Estas líneas aparecen el Viernes Santo, el día en que los cristianos recuerdan la crucifixión de quien su fe les dice que es Dios hecho hombre. El aceptado sacrificio de Jesús fue un acto de amor a la humanidad que, sin embargo, generó después una concepción abrumadoramente torpe y absurda, provocadora de consecuencias atroces, la de que los judíos todos, los de aquella época y los de todos los tiempos, son culpables personalmente de la muerte de Cristo. Todavía en mi adolescencia el rito funerario de esta fecha incluía una referencia a “los pérfidos judíos”.
Leo en estos días, por instrucciones de don Julio Scherer, una biografía de Eugenio Pacelli, Pio XII, El Papa de Hitler. El título condensa la terrible conclusión del autor John Cornwell, historiador católico, profesor en Cambridge. Su propósito inicial era escribir un libro que permitiera formarse “una idea imparcial de Pacelli” y acaso aliviara su imagen de pontífice intolerante. Pero al cabo de una indagación que le causó un “shock moral”, comprobó que el exhaustivo material “no conducía a una exoneración sino por el contrario a una acusación aun más grave contra su persona”. En su propósito de reafirmar el poder papal, Pio XII condujo “a la Iglesia católica a la complicidad con las fuerzas más oscuras de la época”. Cornwell halló pruebas “de que Pacelli había mostrado desde muy pronto una innegable antipatía hacia los judíos, y de que su diplomacia en Alemania en los años treinta le había llevado a traicionar a las asociaciones políticas católicas que podrían haberse opuesto al régimen de Hitler e impedido la Solución final”.

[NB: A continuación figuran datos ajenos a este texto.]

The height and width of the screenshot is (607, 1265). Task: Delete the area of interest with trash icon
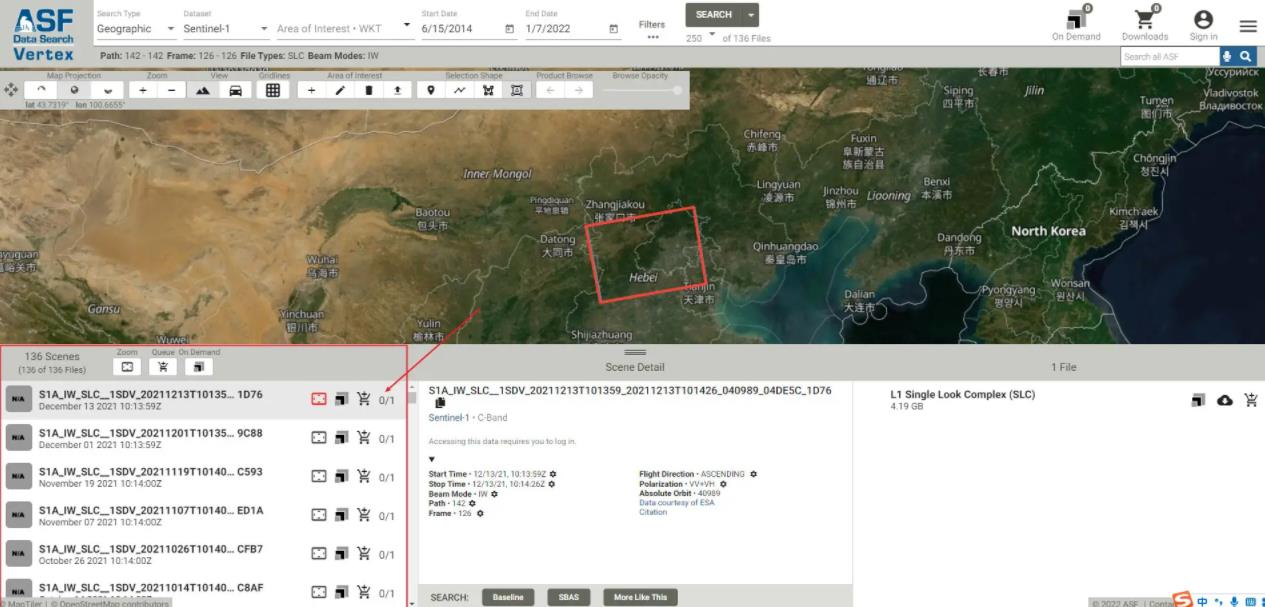point(369,90)
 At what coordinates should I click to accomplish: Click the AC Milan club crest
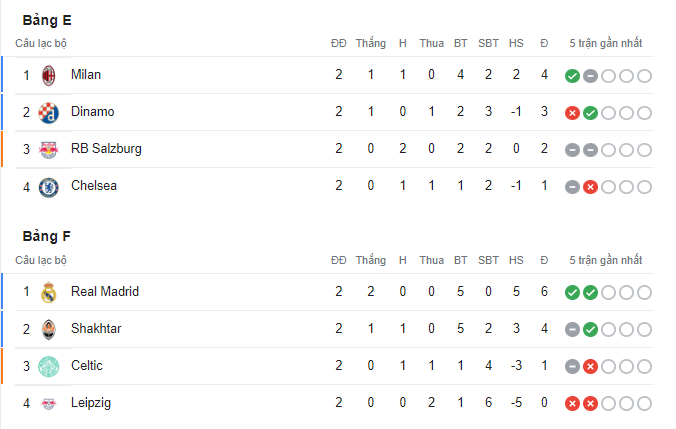[49, 75]
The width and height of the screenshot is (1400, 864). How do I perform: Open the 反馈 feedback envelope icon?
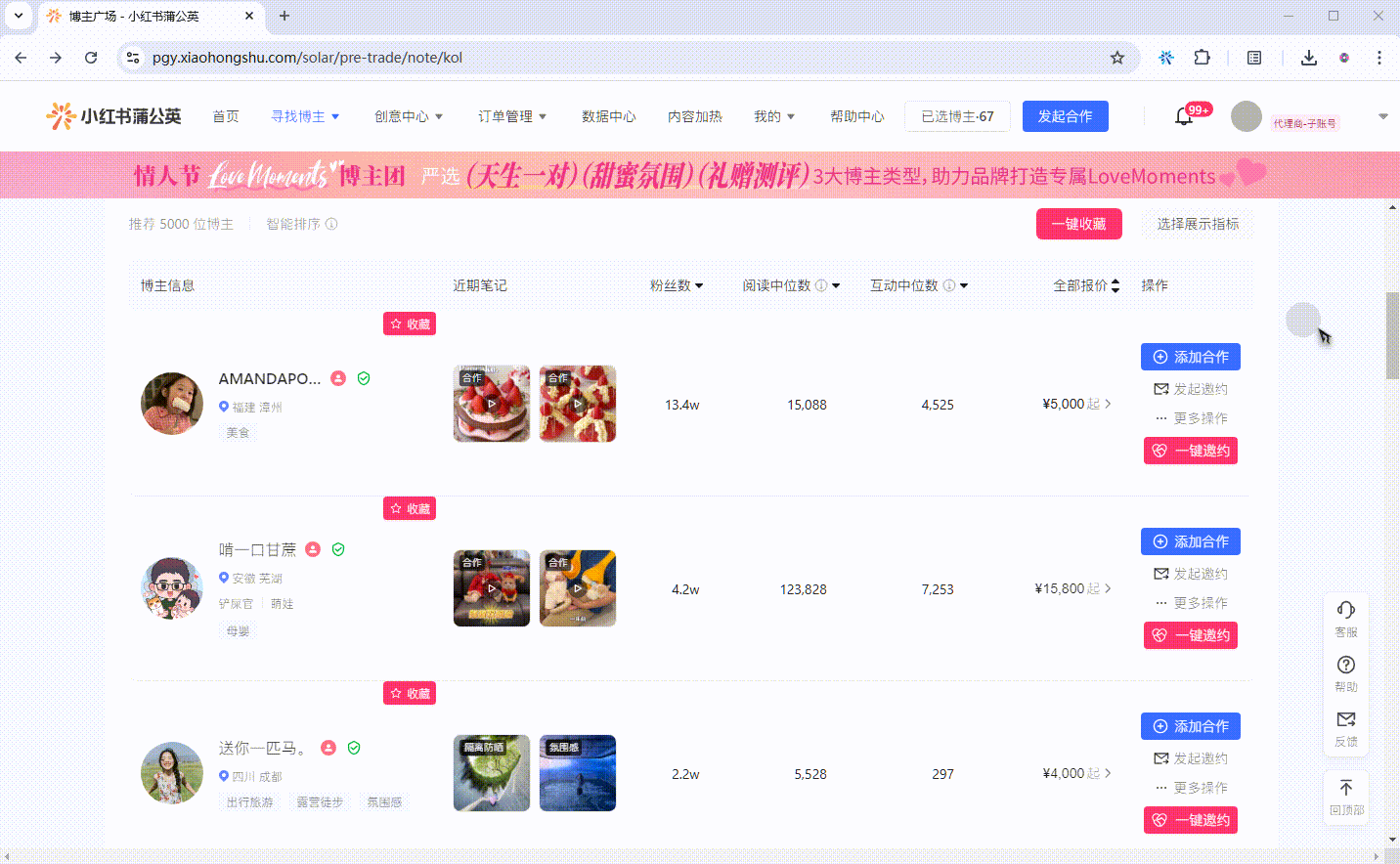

No es una noción nueva. Ya el célebre teólogo suizo Hans Kung había expuesto algunas de sus líneas fundamentales, incluido el hecho evidente de que Roma no reconoció a Israel sino hasta después de 1958, año en que murió Pio XII. Su sucesor Juan XXIII caminó en dirección contraria e impulsó el Concilio Vaticano II, una de cuyas conclusiones, que ya no pudo conocer, decreta que la muerte de Cristo “no puede ser imputada ni indistintamente a todos los judíos que vivían entonces ni a los de hoy” y que por lo tanto debe suprimirse la idea de que los judíos “sean réprobos de Dios y malditos”.
Sólo en 1965 hizo la Iglesia católica esta proclamación, contraria a una creencia que produjo infinito dolor.
¿Quién mató a Jesús de Nazareth?
Los romanos. Simple y sencillamente, los romanos.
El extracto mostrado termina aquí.